Review: By now, we should all know what to expect from each new album in Joey Negro's "Remixed With Love" series, namely fantastic new revisions of classic disco, boogie, soul, electro and jazz-funk classics created using the original multi-track tapes. This third volume naturally contains a few inspired revisions of well-known cuts - a riotous take on The Fatback Band's "Do The Bus Stop", an astonishing, dubbed-out version of the Temptations' "Law of the Land" and a soaring, life-affirming rearrangement of Patrice Rushen's "Never Give You Up" included - but also some suitably smart tweaks of lesser-known gems. These include a sublime revision of the APX's '80s gem "Loose Yourself To The Groove" and an insatiable take on Mass Production's "Shante" full of jammed-out electric piano solos and rubbery electric bass.
Review: Though not as celebrated as some of its contemporaries, Patrice Rushen's 1980 single "Never Gonna Give You Up" is undoubtedly a breezy, sweet-as-sugar disco treat.

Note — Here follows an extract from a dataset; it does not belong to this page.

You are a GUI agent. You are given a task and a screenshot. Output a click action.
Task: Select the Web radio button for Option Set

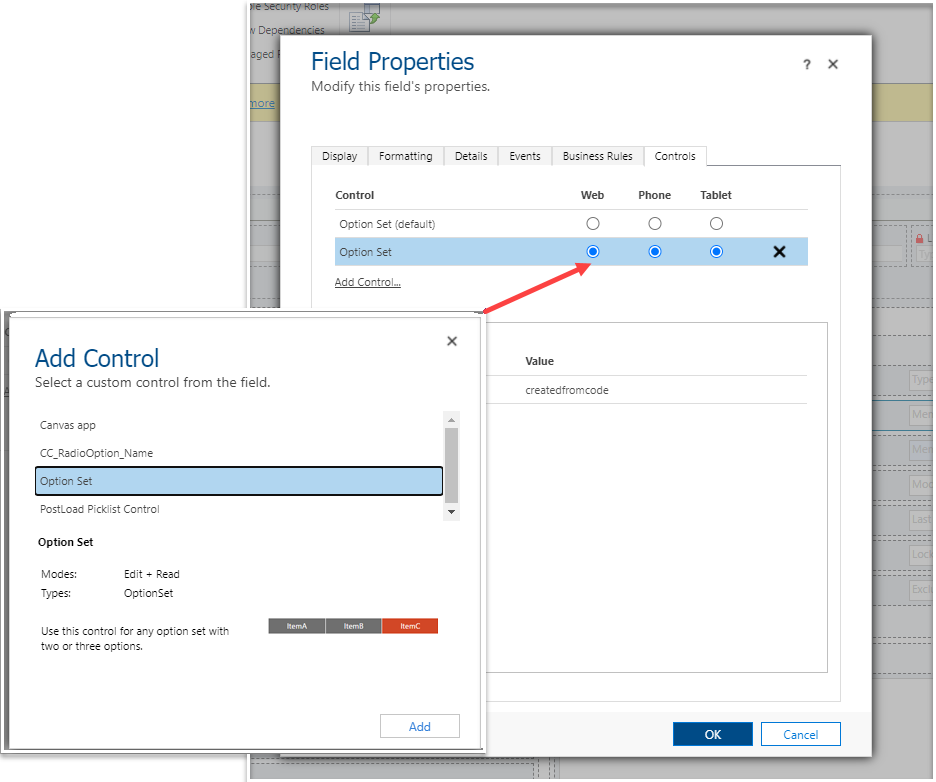(592, 251)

It arguably didn't need remixing, though if there's one man guaranteed to give it a great makeover it's housemaster turned disco don Joey Negro. He delivers killer vocal and instrumental versions, both of which give more prominence to the original beats, killer bassline, spacey synths and horns, waiting to introduce the sweeping orchestration - a dominant feature of Rushen's 1980 version - until the later stages of the track. They're the kind of mixes Tom Moulton may have produced back in the day, and there's no higher praise for a disco remixer than that.

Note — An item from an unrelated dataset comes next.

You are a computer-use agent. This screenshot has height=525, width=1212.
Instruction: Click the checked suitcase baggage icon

Review: Most active from the mid-70s to the mid-80s, Patrice Rushen's discography has spanned jazz, R&B, jazz-funk, soul and pop, but it's the jazz-funk/disco fusions she delivered for Elektra Recordings in the late 70s/early 80s that remain her best-loved work. Here, 15 tracks from that period are gathered together, with favourites like the evergreen 'Forget Me Nots' and 'Haven't You Heard' (reworked in the late 90s by Daddy's Favourite) snuggling up alongside less over-played but equally high-quality cuts like the jazz-funk piano groove that is 'Number One' and the ultra-smooth boogie of 'Feels So Real'. Smoochers like 'Where There Is Love' perhaps sound a little less relevant in 2019, but this is still a very classy collection indeed.
Review: Ever a duo of fine taste, Mobb Deep have sampled many a musical gem. There's too many collected here to name them all (25 in total) but some of the album's many highlights include Giorgio Moroder's snowblind and slick Scarface disco on "Tony's Theme", the cavernous '70s funk rock of "Dirty Feet" (as famously pinched for "Shook Ones Pt II"), another "Cavern" this time Liquid Liquid's punk-funk masterpiece, and the hysterical intimacy overload of Prince's "If I Was Your Girlfriend".
Review: Consider Strictly Breaks and Notorious B.I.G. partners in crime: the former being the chief compiler of original tunes sampled by classic hip-hop artists and the latter being the late hip-hop hero known for his impeccable taste in sampling. Here we get a whopping 36-track collection of vintage joints later to be employed on many Biggie classics. Highlights include Fred Wesley's tight, groover, "Up 4 The Downstroke", Grover Washington Jr's twang-bass attack "Hydra" and Herb Alpert's legendary jazz disco slinker, "Rise".
Review: If you missed any of Z Records most potent releases this year, do not fear: boss man Joey Negro has brought together all of the label's best bits on one handy, plus-sized compilation. There's another chance to savour the Escort style Brooklyn disco revivalism of J Kriv and Adeline's "Vertigo", Sean McCabe's smooth and soulful rework of Detroit Rising and Ron Trent's impeccably musically rich remix of Joey Negro's "Distorting Space Time". Synth-fired boogie goodness is also provided via a superb "Unreleased Dub" of Janet Kay's 1980s gem "Eternally Grateful" and a brilliant Joey Negro rework of the APX, while soaring, string-laden disco hits are dotted throughout the compilation. If you dig disco, house and boogie, you need this in your life.
Review: !K7 Records bring us the seventh in their '!Kollections' compilation series, and it's an album that's every bit as eclectic as the label itself. Accordingly, there are tracks here spanning a range of genres from Afro-folk (Red Axes' 'Abidijan') to stomping techno (BETON's sat-nav vocalled 'Directions') to jazz (Idris Ackamoor's 'Land Of Ra') to out-and-out synth-pop, but highlights for househeads include Gerd Janson's electro/Italo-inspired take on Yovav's 'Running Wave', the retro piano stylings of Anja Schneider's 'All I See' and the stunning Joey Negro Re-Grooved Instrumental of Patrice Rushen's 'Never Gonna Give You Up'.